I really don't see this as an issue for SVG specifically. As Jason says,
SVG (and the SVG Accessibility API Mapping spec) should solve this problem.
Ideally, you would not be using aria-labelledby in this case, you would be
using the native labelling mechanism as defined in SVG and SVG-AAM. Adding
aria-labelledby pointing to a <title> is currently an unfortunate hack
required to deal with browsers who do not support <title> natively.
Yes, it's unfortunate that this fallback hack can't "polyfill" the new SVG
multilingual title-switch functionality, but the multilingual title switch
was designed to have a simple SVG 1.1 fallback anyway: use the first
<title> element. So if you are going to add the redundant aria-labelledby
attribute for fallback support, it should point to the first <title>. That
way, screen readers get the same text as visual users with tooltips on a
browser that doesn't support the new feature (currently all of them).
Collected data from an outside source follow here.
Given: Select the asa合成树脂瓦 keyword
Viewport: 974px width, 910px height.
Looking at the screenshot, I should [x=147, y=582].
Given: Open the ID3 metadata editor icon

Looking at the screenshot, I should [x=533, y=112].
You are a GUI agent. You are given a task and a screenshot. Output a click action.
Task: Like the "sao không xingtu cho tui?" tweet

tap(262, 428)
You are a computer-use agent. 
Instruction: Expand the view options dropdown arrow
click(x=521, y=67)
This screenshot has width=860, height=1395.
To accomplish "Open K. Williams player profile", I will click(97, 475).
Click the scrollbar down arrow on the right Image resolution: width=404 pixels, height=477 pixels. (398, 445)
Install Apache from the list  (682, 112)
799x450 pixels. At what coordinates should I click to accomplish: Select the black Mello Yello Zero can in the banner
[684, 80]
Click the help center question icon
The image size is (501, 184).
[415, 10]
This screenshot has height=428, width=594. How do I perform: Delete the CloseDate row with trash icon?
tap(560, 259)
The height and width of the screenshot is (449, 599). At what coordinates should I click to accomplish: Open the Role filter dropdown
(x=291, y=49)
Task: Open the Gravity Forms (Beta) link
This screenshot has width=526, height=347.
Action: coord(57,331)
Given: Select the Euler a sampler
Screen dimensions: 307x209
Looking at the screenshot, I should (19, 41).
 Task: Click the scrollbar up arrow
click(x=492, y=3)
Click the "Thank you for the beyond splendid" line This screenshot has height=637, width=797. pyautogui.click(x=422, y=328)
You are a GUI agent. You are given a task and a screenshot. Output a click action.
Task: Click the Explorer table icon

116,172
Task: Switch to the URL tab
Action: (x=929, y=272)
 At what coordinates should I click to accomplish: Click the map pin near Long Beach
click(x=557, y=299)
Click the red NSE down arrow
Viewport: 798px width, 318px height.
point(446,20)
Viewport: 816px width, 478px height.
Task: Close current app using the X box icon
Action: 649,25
Hopefully, browsers will implement both the multi-lingual title/desc
behavior and proper SVG accessibility mappings together in the near future,
and this ceases to be an issue.
Now, a secondary question is whether ARIA should implement its own general
mechanism to provide multiple translations of alternative text. But that
would need to use a different mechanism than just a list of values in
aria-labelledby, which already has a valid meaning.